Requirement
Quote the whole listing word for word, please.

Provided data
────────────────

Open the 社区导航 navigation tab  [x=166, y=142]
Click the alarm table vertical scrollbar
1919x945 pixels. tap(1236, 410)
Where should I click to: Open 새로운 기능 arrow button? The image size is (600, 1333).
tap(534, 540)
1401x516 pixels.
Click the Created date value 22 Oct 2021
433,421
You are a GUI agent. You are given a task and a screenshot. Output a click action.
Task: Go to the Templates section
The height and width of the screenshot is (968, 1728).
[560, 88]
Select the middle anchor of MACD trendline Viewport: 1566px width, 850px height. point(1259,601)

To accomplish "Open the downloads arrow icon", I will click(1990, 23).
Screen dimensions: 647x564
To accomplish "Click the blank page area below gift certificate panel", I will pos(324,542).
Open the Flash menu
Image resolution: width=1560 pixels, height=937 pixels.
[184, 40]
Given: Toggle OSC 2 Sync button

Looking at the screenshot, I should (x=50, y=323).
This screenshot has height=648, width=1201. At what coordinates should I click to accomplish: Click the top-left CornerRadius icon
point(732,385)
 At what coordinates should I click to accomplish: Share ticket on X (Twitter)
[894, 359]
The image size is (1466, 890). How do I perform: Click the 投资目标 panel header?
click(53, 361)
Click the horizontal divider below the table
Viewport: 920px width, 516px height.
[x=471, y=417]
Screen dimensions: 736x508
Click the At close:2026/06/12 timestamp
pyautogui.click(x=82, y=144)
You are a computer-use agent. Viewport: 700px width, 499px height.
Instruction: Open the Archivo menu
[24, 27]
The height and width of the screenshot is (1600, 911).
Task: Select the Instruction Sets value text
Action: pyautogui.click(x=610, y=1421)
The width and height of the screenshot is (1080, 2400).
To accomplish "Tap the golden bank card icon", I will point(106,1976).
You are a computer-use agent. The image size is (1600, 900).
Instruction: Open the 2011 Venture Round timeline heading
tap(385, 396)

────────────────

Solution to the problem
Open the 社区导航 navigation tab  [x=166, y=142]
Click the alarm table vertical scrollbar
1919x945 pixels. tap(1236, 410)
Where should I click to: Open 새로운 기능 arrow button? The image size is (600, 1333).
tap(534, 540)
1401x516 pixels.
Click the Created date value 22 Oct 2021
433,421
You are a GUI agent. You are given a task and a screenshot. Output a click action.
Task: Go to the Templates section
The height and width of the screenshot is (968, 1728).
[560, 88]
Select the middle anchor of MACD trendline Viewport: 1566px width, 850px height. point(1259,601)

To accomplish "Open the downloads arrow icon", I will click(1990, 23).
Screen dimensions: 647x564
To accomplish "Click the blank page area below gift certificate panel", I will pos(324,542).
Open the Flash menu
Image resolution: width=1560 pixels, height=937 pixels.
[184, 40]
Given: Toggle OSC 2 Sync button

Looking at the screenshot, I should (x=50, y=323).
This screenshot has height=648, width=1201. At what coordinates should I click to accomplish: Click the top-left CornerRadius icon
point(732,385)
 At what coordinates should I click to accomplish: Share ticket on X (Twitter)
[894, 359]
The image size is (1466, 890). How do I perform: Click the 投资目标 panel header?
click(53, 361)
Click the horizontal divider below the table
Viewport: 920px width, 516px height.
[x=471, y=417]
Screen dimensions: 736x508
Click the At close:2026/06/12 timestamp
pyautogui.click(x=82, y=144)
You are a computer-use agent. Viewport: 700px width, 499px height.
Instruction: Open the Archivo menu
[24, 27]
The height and width of the screenshot is (1600, 911).
Task: Select the Instruction Sets value text
Action: pyautogui.click(x=610, y=1421)
The width and height of the screenshot is (1080, 2400).
To accomplish "Tap the golden bank card icon", I will point(106,1976).
You are a computer-use agent. The image size is (1600, 900).
Instruction: Open the 2011 Venture Round timeline heading
tap(385, 396)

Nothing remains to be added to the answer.